Title: Socioeconomic, Sex, and Regional Predictors of Neck Pain Burden in the United States (1990–2021): An Analysis of the Global Burden of Disease Study
Medical Student Georgetown University Medical Center Alexandria, VA, US
Introduction: Neck pain is a major contributor to the US disease burden, yet the impact of gender, geographic region, and socioeconomic status remains unclear.
Methods: The Global Burden of Disease (1990–2021) dataset was used to extract neck pain incidence, prevalence, and disability-adjusted life years (DALY) rates. ANOVA tests analyzed differences by sex and geographic region (Northeast, Midwest, South, West). Correlations were calculated between these outcomes and employment, poverty, and uninsured rates.

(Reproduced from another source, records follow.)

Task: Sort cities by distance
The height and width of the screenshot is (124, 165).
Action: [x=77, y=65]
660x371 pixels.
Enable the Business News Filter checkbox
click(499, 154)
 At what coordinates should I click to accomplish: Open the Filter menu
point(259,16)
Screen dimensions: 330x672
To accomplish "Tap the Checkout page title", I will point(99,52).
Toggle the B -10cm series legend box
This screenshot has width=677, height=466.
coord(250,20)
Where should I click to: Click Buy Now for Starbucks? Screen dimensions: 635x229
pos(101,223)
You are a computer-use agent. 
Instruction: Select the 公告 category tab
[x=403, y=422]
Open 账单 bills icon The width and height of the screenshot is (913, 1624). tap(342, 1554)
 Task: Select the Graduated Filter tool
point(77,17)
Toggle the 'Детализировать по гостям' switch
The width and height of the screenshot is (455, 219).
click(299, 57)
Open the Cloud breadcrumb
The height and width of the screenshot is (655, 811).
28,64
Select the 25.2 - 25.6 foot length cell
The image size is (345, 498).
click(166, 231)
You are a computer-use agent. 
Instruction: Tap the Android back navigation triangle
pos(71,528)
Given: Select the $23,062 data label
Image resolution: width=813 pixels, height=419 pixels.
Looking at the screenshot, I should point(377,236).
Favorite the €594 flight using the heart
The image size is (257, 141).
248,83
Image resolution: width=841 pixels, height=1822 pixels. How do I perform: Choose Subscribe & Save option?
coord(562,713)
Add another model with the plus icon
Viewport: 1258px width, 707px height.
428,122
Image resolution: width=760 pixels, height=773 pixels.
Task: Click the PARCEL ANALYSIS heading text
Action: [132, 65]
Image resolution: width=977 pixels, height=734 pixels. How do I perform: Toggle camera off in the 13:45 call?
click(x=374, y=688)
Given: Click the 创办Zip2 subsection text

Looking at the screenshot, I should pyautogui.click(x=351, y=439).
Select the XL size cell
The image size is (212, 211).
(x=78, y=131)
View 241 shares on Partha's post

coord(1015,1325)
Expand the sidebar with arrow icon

Results: The mean neck pain prevalence during the study period was 2,699.7 per 100,000 (95% CI: 2,690.0–2,709.5), highest in the Northeast (2,784.9 [2,761.5–2,808.2]) and lowest in the South (2,654.7 [2,631.9–2,677.5]) (p < 0.001). Similarly, incidence was highest in the Northeast (557.5 [553.9–561.2]) and lowest in the South (538.2 [535.3–541.2]) (p < 0.001). Average DALYs were 266.3 per 100,000 (95% CI: 265.4–267.2), again highest in the Northeast (274.9 [272.1–276.5]) and lowest in the South (259.5 [256.7–262.3]) (p < 0.001). Women showed higher prevalence (3,070.7 [3,062.2–3,079.1]) and DALYs (303.1 [301.8–304.5]) than men (prevalence: 2,324.9 [2,317.3–2,332.6]; DALYs: 227.3 [226.1–228.6]) (p < 0.001). Regression revealed strong negative correlations between uninsured rates and both prevalence (r = -0.8705, p < 0.001) and DALYs (r = -0.9284, p < 0.001), while poverty was weakly linked to DALYs (r = -0.3720, p = 0.036) and unemployment showed no significant association.
Conclusion : The distribution of neck pain burden varies significantly by geographic region and socioeconomic status. Addressing these disparities requires policies focused on equitable support for high-burden groups.